» Stored data entries:
──────────────────────────────

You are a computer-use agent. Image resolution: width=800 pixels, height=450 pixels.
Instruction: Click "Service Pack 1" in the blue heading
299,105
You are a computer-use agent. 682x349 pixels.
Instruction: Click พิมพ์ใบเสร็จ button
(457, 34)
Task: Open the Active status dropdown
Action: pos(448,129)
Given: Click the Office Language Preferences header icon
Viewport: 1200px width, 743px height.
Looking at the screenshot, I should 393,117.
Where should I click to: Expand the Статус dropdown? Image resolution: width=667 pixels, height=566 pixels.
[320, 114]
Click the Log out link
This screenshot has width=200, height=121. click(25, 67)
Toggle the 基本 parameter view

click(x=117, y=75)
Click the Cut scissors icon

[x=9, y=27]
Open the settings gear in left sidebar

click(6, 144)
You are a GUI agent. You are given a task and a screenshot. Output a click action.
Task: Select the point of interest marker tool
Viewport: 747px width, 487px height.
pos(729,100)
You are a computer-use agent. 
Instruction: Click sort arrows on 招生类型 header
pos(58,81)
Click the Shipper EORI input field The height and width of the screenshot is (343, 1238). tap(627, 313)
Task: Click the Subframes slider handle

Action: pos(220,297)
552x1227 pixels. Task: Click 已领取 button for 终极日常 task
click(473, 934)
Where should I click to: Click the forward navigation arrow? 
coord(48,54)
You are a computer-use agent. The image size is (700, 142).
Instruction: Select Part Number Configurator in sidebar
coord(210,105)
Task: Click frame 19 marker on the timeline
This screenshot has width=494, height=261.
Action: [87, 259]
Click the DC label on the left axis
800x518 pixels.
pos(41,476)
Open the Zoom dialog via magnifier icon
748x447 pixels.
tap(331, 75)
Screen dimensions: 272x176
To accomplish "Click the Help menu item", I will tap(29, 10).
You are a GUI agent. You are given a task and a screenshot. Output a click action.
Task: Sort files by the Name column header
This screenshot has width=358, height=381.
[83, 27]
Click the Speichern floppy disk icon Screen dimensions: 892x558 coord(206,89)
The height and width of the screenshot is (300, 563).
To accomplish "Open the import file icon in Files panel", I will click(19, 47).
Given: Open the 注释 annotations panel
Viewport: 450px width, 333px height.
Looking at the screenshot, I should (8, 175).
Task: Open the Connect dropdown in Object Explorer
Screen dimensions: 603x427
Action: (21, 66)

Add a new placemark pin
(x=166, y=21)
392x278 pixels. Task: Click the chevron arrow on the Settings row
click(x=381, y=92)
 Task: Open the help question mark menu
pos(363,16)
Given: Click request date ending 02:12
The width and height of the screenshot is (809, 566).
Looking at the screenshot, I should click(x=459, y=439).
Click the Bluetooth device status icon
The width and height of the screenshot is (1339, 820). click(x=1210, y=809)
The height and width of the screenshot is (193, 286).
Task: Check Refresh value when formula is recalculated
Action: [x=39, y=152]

──────────────────────────────

» Your objective:
Retype all the records, matching them exactly.

» Task result:
You are a computer-use agent. Image resolution: width=800 pixels, height=450 pixels.
Instruction: Click "Service Pack 1" in the blue heading
299,105
You are a computer-use agent. 682x349 pixels.
Instruction: Click พิมพ์ใบเสร็จ button
(457, 34)
Task: Open the Active status dropdown
Action: pos(448,129)
Given: Click the Office Language Preferences header icon
Viewport: 1200px width, 743px height.
Looking at the screenshot, I should 393,117.
Where should I click to: Expand the Статус dropdown? Image resolution: width=667 pixels, height=566 pixels.
[320, 114]
Click the Log out link
This screenshot has width=200, height=121. click(25, 67)
Toggle the 基本 parameter view

click(x=117, y=75)
Click the Cut scissors icon

[x=9, y=27]
Open the settings gear in left sidebar

click(6, 144)
You are a GUI agent. You are given a task and a screenshot. Output a click action.
Task: Select the point of interest marker tool
Viewport: 747px width, 487px height.
pos(729,100)
You are a computer-use agent. 
Instruction: Click sort arrows on 招生类型 header
pos(58,81)
Click the Shipper EORI input field The height and width of the screenshot is (343, 1238). tap(627, 313)
Task: Click the Subframes slider handle

Action: pos(220,297)
552x1227 pixels. Task: Click 已领取 button for 终极日常 task
click(473, 934)
Where should I click to: Click the forward navigation arrow? 
coord(48,54)
You are a computer-use agent. The image size is (700, 142).
Instruction: Select Part Number Configurator in sidebar
coord(210,105)
Task: Click frame 19 marker on the timeline
This screenshot has width=494, height=261.
Action: [87, 259]
Click the DC label on the left axis
800x518 pixels.
pos(41,476)
Open the Zoom dialog via magnifier icon
748x447 pixels.
tap(331, 75)
Screen dimensions: 272x176
To accomplish "Click the Help menu item", I will tap(29, 10).
You are a GUI agent. You are given a task and a screenshot. Output a click action.
Task: Sort files by the Name column header
This screenshot has width=358, height=381.
[83, 27]
Click the Speichern floppy disk icon Screen dimensions: 892x558 coord(206,89)
The height and width of the screenshot is (300, 563).
To accomplish "Open the import file icon in Files panel", I will click(19, 47).
Given: Open the 注释 annotations panel
Viewport: 450px width, 333px height.
Looking at the screenshot, I should (8, 175).
Task: Open the Connect dropdown in Object Explorer
Screen dimensions: 603x427
Action: (21, 66)

Add a new placemark pin
(x=166, y=21)
392x278 pixels. Task: Click the chevron arrow on the Settings row
click(x=381, y=92)
 Task: Open the help question mark menu
pos(363,16)
Given: Click request date ending 02:12
The width and height of the screenshot is (809, 566).
Looking at the screenshot, I should click(x=459, y=439).
Click the Bluetooth device status icon
The width and height of the screenshot is (1339, 820). click(x=1210, y=809)
The height and width of the screenshot is (193, 286).
Task: Check Refresh value when formula is recalculated
Action: [x=39, y=152]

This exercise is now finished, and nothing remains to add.